README.md

# SBoM

Generates a Software Bill-of-Materials (SBoM) for Mix projects, in [CycloneDX](https://cyclonedx.org)
format.

Full documentation can be found at [https://hexdocs.pm/sbom](https://hexdocs.pm/sbom).

For a quick demo of how this might be used, check out [this blog post](https://blog.voltone.net/post/24).

## Installation

To install the Mix task globally on your system, run `mix archive.install hex sbom`.

Alternatively, the package can be added to a project's dependencies to make the
Mix task available for that project only:

```elixir
def deps do
  [
    {:sbom, "~> 0.5.1", only: :dev, runtime: false}
  ]
end
```

## Usage

To produce a CycloneDX SBoM, run `mix sbom.cyclonedx` from the project
directory. The result is written to a file named `bom.xml`, unless a different
name is specified using the `-o` option.

By default only the dependencies used in production are included. To include all
dependencies, including those for the 'dev' and 'test' environments, pass the
`-d` command line option: `mix sbom.cyclonedx -d`.

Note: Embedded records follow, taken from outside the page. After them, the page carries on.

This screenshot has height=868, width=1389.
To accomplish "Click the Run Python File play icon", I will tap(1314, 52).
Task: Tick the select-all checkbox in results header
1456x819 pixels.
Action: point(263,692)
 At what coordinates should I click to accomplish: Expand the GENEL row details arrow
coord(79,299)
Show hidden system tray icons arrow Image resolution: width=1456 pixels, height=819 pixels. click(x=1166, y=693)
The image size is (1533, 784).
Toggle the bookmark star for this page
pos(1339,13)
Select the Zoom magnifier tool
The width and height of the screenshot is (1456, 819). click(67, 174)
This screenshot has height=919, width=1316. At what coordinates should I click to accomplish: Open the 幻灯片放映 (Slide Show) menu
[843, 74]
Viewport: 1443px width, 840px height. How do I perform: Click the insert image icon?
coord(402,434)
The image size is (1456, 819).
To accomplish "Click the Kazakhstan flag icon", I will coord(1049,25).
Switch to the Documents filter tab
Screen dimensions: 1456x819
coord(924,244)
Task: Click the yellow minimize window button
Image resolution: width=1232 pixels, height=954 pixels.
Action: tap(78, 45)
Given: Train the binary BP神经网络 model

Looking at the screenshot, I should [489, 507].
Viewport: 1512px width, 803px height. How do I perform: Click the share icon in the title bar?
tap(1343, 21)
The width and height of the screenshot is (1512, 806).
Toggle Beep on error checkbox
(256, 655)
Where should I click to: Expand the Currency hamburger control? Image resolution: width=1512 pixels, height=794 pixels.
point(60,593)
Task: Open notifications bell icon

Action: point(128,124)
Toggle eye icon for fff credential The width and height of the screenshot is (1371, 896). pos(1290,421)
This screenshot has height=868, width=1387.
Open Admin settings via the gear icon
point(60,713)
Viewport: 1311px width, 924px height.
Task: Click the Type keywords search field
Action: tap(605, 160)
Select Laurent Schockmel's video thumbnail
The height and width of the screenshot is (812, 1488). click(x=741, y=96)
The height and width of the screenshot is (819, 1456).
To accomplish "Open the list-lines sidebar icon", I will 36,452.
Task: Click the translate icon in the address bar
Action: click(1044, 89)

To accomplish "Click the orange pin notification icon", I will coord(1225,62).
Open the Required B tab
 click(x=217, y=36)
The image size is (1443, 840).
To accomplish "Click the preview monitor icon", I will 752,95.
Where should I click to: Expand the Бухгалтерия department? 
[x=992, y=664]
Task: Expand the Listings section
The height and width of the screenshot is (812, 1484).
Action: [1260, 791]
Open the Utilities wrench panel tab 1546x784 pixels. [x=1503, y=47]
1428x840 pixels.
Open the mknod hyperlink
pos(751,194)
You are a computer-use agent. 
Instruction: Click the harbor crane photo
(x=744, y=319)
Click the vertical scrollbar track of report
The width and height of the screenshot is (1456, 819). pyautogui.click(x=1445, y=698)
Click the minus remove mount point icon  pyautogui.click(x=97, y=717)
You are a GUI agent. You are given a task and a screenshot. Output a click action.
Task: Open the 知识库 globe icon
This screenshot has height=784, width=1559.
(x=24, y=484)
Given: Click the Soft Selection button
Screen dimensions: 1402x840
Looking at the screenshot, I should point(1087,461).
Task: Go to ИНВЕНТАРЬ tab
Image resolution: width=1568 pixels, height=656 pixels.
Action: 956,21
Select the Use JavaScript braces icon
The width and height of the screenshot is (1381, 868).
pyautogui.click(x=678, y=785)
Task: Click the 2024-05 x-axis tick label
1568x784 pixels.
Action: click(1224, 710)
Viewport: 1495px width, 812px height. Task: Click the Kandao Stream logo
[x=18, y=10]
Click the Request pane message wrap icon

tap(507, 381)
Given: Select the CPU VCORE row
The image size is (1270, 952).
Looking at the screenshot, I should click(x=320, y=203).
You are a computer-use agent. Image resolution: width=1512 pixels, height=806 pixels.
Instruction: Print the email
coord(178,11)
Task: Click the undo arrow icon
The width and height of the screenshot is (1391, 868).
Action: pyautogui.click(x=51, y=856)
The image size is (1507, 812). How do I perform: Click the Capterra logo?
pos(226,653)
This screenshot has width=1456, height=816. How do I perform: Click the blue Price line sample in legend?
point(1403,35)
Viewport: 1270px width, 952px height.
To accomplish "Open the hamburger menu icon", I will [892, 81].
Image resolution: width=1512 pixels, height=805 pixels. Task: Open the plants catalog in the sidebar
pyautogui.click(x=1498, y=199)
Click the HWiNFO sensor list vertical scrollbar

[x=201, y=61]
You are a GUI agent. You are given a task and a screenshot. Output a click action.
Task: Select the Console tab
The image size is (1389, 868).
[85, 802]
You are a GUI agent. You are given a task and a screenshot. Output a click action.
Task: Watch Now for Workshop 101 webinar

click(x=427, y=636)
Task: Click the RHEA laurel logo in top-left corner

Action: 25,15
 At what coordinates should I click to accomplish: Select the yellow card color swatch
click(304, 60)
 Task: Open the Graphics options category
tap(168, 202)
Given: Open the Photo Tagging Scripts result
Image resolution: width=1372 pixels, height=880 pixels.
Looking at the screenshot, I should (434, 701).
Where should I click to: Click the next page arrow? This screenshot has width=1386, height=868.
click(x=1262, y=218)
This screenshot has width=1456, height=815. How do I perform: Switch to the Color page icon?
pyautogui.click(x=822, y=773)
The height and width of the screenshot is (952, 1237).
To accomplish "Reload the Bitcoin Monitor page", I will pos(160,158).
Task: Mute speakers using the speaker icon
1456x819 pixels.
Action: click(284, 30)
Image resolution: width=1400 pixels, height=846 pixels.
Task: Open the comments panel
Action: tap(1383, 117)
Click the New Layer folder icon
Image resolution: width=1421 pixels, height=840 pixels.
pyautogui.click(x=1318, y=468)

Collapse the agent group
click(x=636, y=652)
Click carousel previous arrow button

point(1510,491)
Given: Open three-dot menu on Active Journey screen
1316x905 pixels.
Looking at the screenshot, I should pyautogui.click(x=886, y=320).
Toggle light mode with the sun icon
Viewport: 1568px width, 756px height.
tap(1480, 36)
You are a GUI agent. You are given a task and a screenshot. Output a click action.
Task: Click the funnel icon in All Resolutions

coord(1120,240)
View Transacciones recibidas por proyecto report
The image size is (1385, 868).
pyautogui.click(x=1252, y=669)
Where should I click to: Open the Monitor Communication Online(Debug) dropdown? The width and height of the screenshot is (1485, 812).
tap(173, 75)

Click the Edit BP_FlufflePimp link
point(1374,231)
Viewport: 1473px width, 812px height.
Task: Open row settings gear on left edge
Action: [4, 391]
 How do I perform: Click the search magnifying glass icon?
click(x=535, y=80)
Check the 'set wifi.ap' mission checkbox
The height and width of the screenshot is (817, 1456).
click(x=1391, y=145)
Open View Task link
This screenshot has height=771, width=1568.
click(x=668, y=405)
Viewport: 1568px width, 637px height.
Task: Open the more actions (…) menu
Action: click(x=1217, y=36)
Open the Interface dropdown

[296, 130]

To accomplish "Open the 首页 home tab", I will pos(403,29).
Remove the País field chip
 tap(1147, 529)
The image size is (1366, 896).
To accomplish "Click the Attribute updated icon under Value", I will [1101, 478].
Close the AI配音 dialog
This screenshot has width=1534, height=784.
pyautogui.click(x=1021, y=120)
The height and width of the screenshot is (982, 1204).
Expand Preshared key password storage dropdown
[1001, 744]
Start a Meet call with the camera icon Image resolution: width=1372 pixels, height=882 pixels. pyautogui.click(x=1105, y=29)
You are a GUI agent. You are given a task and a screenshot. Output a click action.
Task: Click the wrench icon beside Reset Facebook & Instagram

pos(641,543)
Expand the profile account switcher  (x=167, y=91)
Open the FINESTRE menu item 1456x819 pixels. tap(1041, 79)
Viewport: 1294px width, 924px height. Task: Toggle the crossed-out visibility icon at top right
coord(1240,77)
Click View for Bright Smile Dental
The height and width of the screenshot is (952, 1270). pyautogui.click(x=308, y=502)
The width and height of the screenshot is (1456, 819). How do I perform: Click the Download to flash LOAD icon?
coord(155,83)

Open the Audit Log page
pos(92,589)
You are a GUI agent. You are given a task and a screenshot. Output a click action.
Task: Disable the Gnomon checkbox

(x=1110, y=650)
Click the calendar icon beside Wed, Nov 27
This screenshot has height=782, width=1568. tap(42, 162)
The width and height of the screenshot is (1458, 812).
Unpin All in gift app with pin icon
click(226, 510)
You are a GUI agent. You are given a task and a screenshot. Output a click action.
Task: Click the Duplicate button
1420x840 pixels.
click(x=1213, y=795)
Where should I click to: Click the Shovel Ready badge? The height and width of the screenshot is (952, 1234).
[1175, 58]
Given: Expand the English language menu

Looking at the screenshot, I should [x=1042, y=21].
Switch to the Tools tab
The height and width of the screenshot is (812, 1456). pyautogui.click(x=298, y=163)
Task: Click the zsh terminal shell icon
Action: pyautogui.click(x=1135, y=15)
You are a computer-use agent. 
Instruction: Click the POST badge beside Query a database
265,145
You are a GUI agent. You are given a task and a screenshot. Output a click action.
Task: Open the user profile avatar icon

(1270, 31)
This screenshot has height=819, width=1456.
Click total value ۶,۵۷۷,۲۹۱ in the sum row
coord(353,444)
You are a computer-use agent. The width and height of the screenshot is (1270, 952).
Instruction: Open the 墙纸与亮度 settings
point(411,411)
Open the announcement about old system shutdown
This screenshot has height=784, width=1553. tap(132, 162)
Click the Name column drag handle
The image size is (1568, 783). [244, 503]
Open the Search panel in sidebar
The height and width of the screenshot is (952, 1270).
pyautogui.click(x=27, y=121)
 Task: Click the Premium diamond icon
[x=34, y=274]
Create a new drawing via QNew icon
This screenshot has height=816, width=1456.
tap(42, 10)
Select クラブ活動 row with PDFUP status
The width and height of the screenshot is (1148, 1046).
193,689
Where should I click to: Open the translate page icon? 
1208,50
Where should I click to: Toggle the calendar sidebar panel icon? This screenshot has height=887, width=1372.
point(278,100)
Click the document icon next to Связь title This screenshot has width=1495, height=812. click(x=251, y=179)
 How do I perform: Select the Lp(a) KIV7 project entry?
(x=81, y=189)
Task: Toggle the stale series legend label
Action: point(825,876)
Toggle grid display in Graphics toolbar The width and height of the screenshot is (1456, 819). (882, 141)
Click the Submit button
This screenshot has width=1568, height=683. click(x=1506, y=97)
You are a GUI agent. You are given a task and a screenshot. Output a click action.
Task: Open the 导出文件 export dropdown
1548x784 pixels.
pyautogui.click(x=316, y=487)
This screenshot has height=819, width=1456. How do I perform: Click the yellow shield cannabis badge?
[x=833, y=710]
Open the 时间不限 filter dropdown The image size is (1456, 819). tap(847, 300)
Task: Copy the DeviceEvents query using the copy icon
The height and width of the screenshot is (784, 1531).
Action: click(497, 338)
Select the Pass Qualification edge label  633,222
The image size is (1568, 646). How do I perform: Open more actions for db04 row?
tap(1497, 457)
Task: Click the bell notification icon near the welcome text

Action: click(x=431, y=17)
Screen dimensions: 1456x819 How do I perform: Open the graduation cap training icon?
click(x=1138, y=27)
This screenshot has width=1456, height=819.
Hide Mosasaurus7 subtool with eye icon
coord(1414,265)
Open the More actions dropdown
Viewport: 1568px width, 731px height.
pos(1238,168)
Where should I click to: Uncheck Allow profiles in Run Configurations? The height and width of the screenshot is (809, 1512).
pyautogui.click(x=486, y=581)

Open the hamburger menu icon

*Note that MIX_ENV does not affect which dependencies are included in the
output; the task should normally be run in the default (dev) environment*

For more information on the command line arguments accepted by the Mix task
run `mix help sbom.cyclonedx`.

## NPM packages and other dependencies

This tool only considers Hex, GitHub and BitBucket dependencies managed through
Mix. To build a comprehensive SBoM of a deployment, including NPM and/or
operating system packages, it may be necessary to merge multiple CycloneDX files
into one.

The [@cyclonedx/bom](https://www.npmjs.com/package/@cyclonedx/bom) tool on NPM
can not only generate an SBoM for your JavaScript assets, but it can also merge
in the output of the 'sbom.cyclonedx' Mix task and other scanners, through the
'-a' option, producing a single CycloneDX XML file.